高松市 サンポートホール高松にて開催された第48回中四国矯正歯科学会大会において、下記の 発表を行った。
演題: レイサム装置による顎術前矯正の2治験
Two case reports of presurgical orthopedic treatment with Latham appliance
演者: 岡健治1)
共同演者 村松裕之2) 小林一夫3)
所属: 1)岡矯正歯科(愛媛)
2)医療法人社団普和会市川矯正歯科医院(東京)
3)愛媛県立中央病院形成外科(愛媛)
【目的】Latham装置(Latham R.A;1980)は口唇口蓋裂患者の術前顎矯正治療に用いられる.今回,両側完全唇顎裂ならびに両側完全唇顎口蓋裂症例を本装置のうちECPR装置(elastic chain premaxillary repositioning)を適用することによって良好な結果を得たので報告する.

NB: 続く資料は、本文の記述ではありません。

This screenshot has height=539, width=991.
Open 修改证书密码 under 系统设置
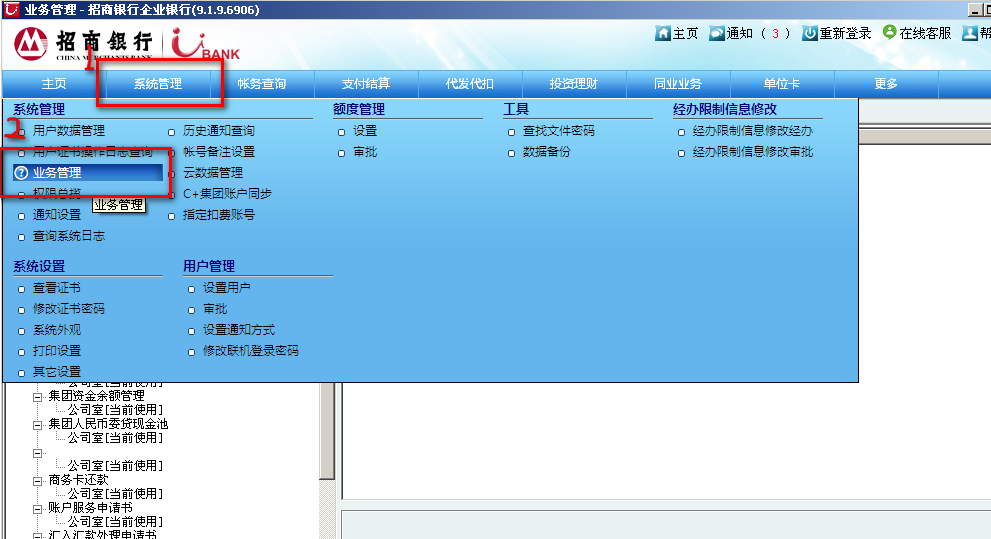pos(68,309)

【第一症例】生後8日,女児,両側完全唇顎裂:上顎両セグメント間幅径は7.5mm,それに対し中間顎の幅径は13.0mmであり,拡大なしに前方から中間顎に力を加えても両セグメント間に押し込むことは不可能である.したがって,pin retention systemを有する本装置が第一選択肢とされた.本症例はvomerが充分に露出していないため,premaxillary pinによる牽引が不可能なため,代わりに中間顎をレジンにて被覆,anterior armが拡がるにしたがい,エラスティックチェーンが緩徐に中間顎を整位させる機構を採用した.生後3.5カ月時に全麻下にて本装置を装着,口腔からの授乳が確認された後,通院にてスクリューの回転(0.5mm拡大/日)と衛生面での確認を行う.40日後に装置を除去した.生後7カ月時に唇裂閉鎖手術を行った.
【第二症例】女児,両側完全唇顎口蓋裂,中間顎は上顎に対し16mm前方へ突出し,右側に捻転しやや左側へ偏位していた.哺乳障害と舌の裂隙への陥入を防ぐため,生後4日よりHotz床を使用,生後3.5カ月に本装置を全麻下にて装着した.中間顎は前歯歯胚とvomero-premaxillary suture間にpremaxillary pinを挿入し,エラスティックチェーンにて牽引した.7日〜10日毎に来院させ,牽引力が片側60〜90gmとなるよう調整した.装着後69日で装置の除去と同時に,唇裂閉鎖手術を行った.
【結果】第一症例における両側セグメント間距離は5.0mmの側方拡大がなされ,第二症例では10.0mmの中間顎の後退が認められた.
【結論】本装置は両側完全唇顎裂,ならびに唇顎口蓋裂患者の上顎セグメントの拡大,突出した中間顎の整位に有効な装置であることが示唆された.